Есть такая история, которую можно считать сказкой, но, на­сколько я знаю, это быль. Когда Мухаммед основывал арабское государство, оно было достаточно вольным и демократичным, и это было одной из черт новой веры, поскольку все равны перед Аллахом. Но его потомки очень скоро провели обычную среди людей работу по разделению на очень богатых и очень бедных, построили дворцы для халифов и поддерживавшей их духовной знати. Революционные движения, стремившиеся вернуть законы


и обычаи времен Мухаммеда, были жестоко подавлены. Но не все.

Жил некий Хасан, который, кстати, студентом учился вме­сте с Омаром Хайямом. Он (я пропускаю всю его бурную моло­дость) однажды объявил войну всему арабскому развращенному миру. Хасан захватил некий небольшой замок на скале, куда вела только одна узкая тропинка, и более не спускался с этой горы до своей смерти - более тридцати лет. В этом замке он основал сек­ту «гашишинов», основной деятельностью которой был полити­ческий терроризм, то есть индивидуальные убийства высшей знати жертвенниками-самоубийцами, «гашишинами». При чем здесь гашиш, не совсем ясно, - существуют разные истории, вро­де того, что старик Хасан накачивал новообращаемых гашишем, после чего их будили «в раю», в саду наверху той горы, где к их услугам были безумные красоты и удовольствия, а потом стави­ли перед жестким выбором - или вступление в секту, или «из­гнание из рая». Не думаю, что всё было так примитивно, но, так или иначе, старик Хасан со своей сектой очень и очень преуспел и ни разу не оказался побежденным. В определенном смысле он-таки победил арабский мир, хотя, конечно, не смог уравнять бед­ных и богатых, если это вообще было его целью. Его секта стала очень реальной политической силой. И только когда арабский мир пал под набегами турок-османов, уже после смерти Хасана, эта секта сошла на нет.

Но идея терроризма не исчезла, и страх перед ним не унял­ся. Это - одна из последних возможностей угнетенных защитить свою свободу. «Сильные мира сего» чрезвычайно сильны, и стано­вятся всё сильнее, и нет предела их хищнической власти. Но вот находится предел - в лице жутких головорезов, которые по-пре­жнему тренируются в основном в горах. («Гора» и «огонь» состав­ляют данную гексаграмму, можно сказать, «огонь с гор».) Горы тем и отличаются от прочих ландшафтов, что чрезвычайно труд­но поддаются наступлению цивилизации. Я видел, как в безлюд­ные горы уходят от «белых» индейцы Тарахумара, чтобы там стра­дать от голода, но не страдать от порабощения на более удобных равнинах, которые давно уже захватила «цивилизация». «Цивили­зованное общество», то есть в определенном смысле стадо бара­нов, ненавидит террористов, это понятно. Террористы выполняют темную, грязную работу. И вряд ли попадают в райский сад как при жизни, так и после.

== ПОКАЗАННЫЕ ДАННЫЕ ==
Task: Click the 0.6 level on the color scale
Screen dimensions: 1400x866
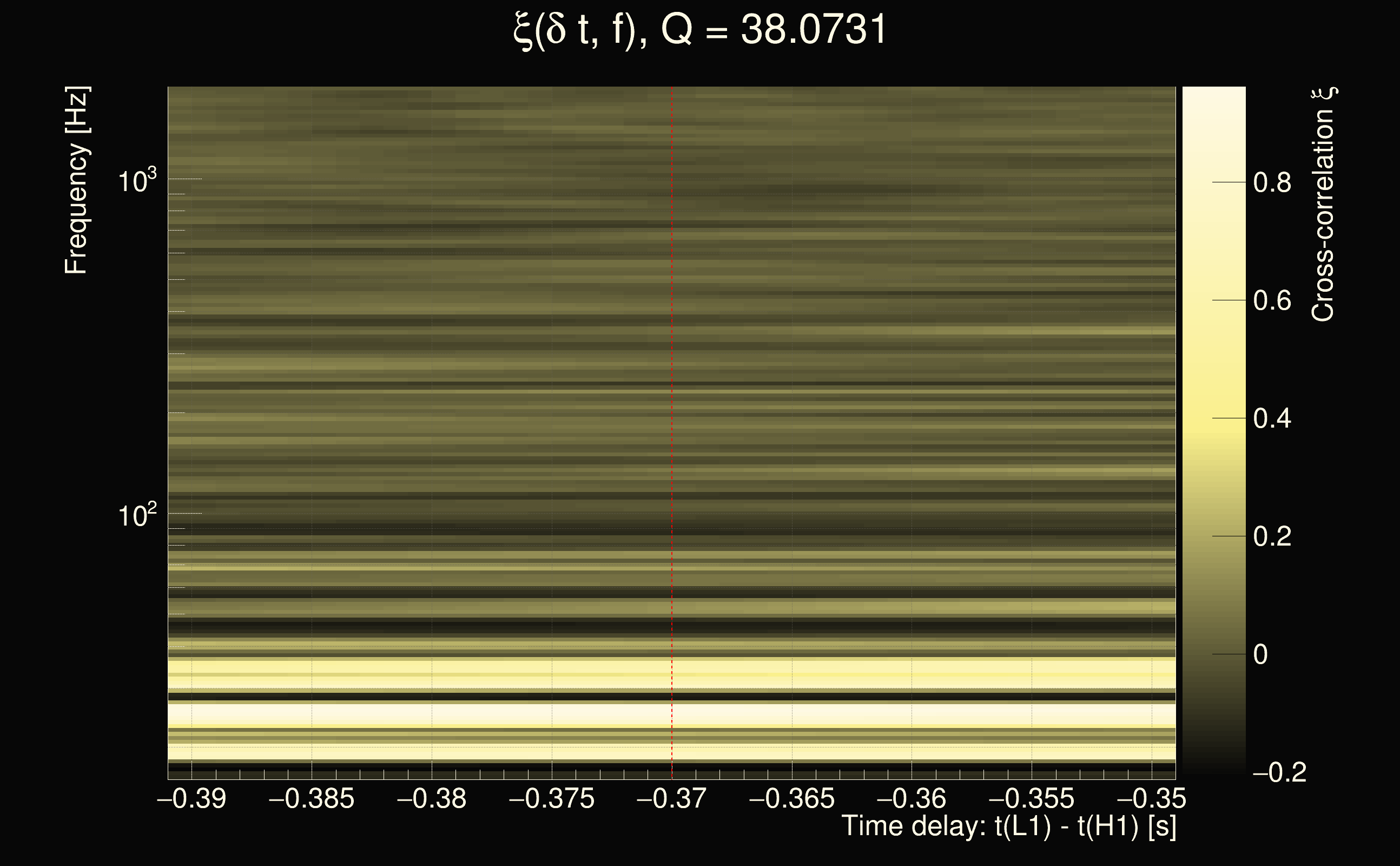Action: tap(1272, 301)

== ЧТО СДЕЛАТЬ ==
a. Переведите на английский язык предложение из текста о Хасане: «Его секта стала очень реальной политической силой».
b. Пожалуйста, продолжите текст о Хасане, начиная сразу после его последнего предложения.
Строки никак не связаны с текстом о Хасане.

== ОТВЕТЫ К ЗАДАНИЮ ==
a. His sect became a very real political force.

b.
* * *

Соответствующая гексаграмма И Цзин, которая называется «Странствие», снабжена очень энергичными и довольно грустны­ми предсказаниями. Вначале «в странствии установишь порядок», потом «в странствии потеряешь порядок». Потом «найдешь свои средства на странствие, но в собственной душе нет успокоения». Потом «выстрелишь в фазана, и одна стрела погибнет». И конча­ется комментарий так: «Птицам спалили гнезда. Странник снача­ла смеется, а потом издает крики и вопли. Потеряешь быка на пло­щади. Несчастье». Что ж: за грязные дела и вправду ангелы не уносят в рай. Любая мафия обречена, потому что не вписывается в гармоничный биоценоз. Сколько бы ни было у нее сил и ума, таков сюжет.

Иероглиф, обозначающий гексаграмму, рисует группу людей в чужой стране, собравшихся около своего флага. Плохо жить в чужой стране, не надо там жить. ,

57. Проникновение

ПРОДОЛЖЕНИЕ СКАЗКИ «ПРИНЦЕССА НА ГОРОШИНЕ»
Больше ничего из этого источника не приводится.